How do I get the application exit code from a Windows command line?

I am running a program and want to see what its return code is (since it returns different codes based on different errors).

I know in Bash I can do this by running

echo $?

What do I do when using cmd.exe on Windows?

Solution 1:

A pseudo environment variable named errorlevel stores the exit code:

echo Exit Code is %errorlevel%

Also, the if command has a special syntax:

if errorlevel

See if /? for details.

Example

@echo off
my_nify_exe.exe
if errorlevel 1 (
   echo Failure Reason Given is %errorlevel%
   exit /b %errorlevel%
)

Warning: If you set an environment variable name errorlevel, %errorlevel% will return that value and not the exit code. Use (set errorlevel=) to clear the environment variable, allowing access to the true value of errorlevel via the %errorlevel% environment variable.

Solution 2:

Testing ErrorLevel works for console applications, but as hinted at by dmihailescu, this won't work if you're trying to run a windowed application (e.g. Win32-based) from a command prompt. A windowed application will run in the background, and control will return immediately to the command prompt (most likely with an ErrorLevel of zero to indicate that the process was created successfully). When a windowed application eventually exits, its exit status is lost.

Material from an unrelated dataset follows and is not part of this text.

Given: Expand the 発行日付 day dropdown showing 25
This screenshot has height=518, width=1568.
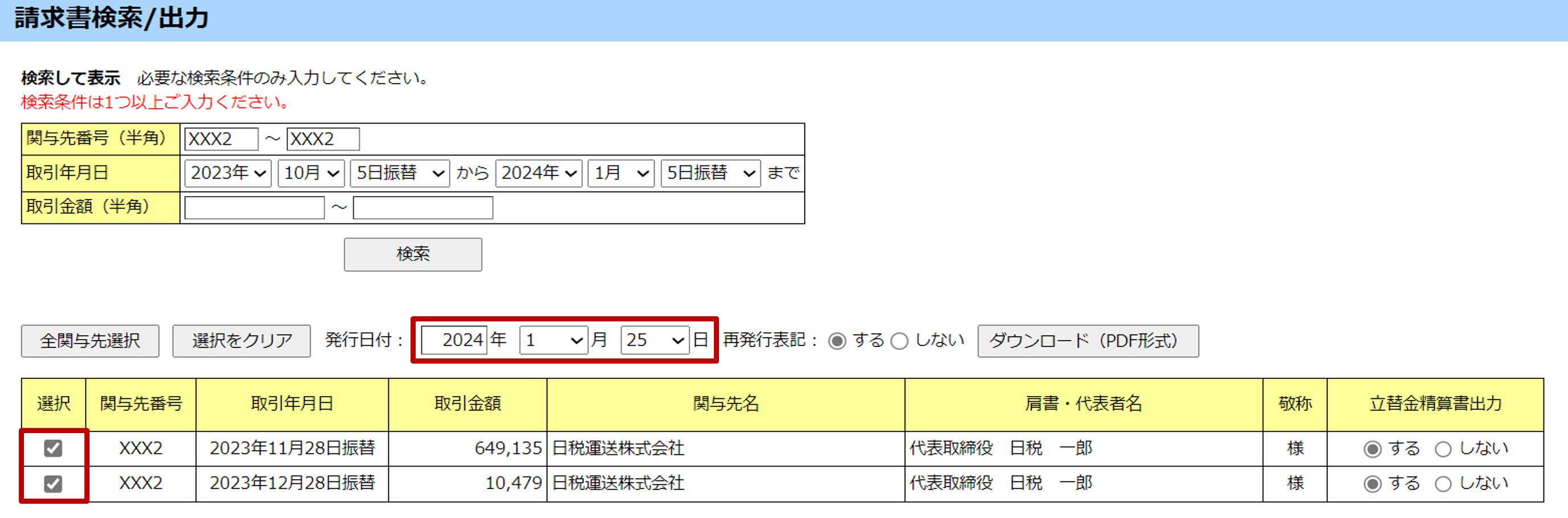Looking at the screenshot, I should point(654,340).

Instead of using the console-based C++ launcher mentioned elsewhere, though, a simpler alternative is to start a windowed application using the command prompt's START /WAIT command. This will start the windowed application, wait for it to exit, and then return control to the command prompt with the exit status of the process set in ErrorLevel.

start /wait something.exe
echo %errorlevel%

Solution 3:

Use the built-in ERRORLEVEL Variable:

echo %ERRORLEVEL%

But beware if an application has defined an environment variable named ERRORLEVEL!

Solution 4:

If you want to match the error code exactly (eg equals 0), use this:

@echo off
my_nify_exe.exe
if %ERRORLEVEL% EQU 0 (
   echo Success
) else (
   echo Failure Reason Given is %errorlevel%
   exit /b %errorlevel%
)

if errorlevel 0 matches errorlevel >= 0. See if /?.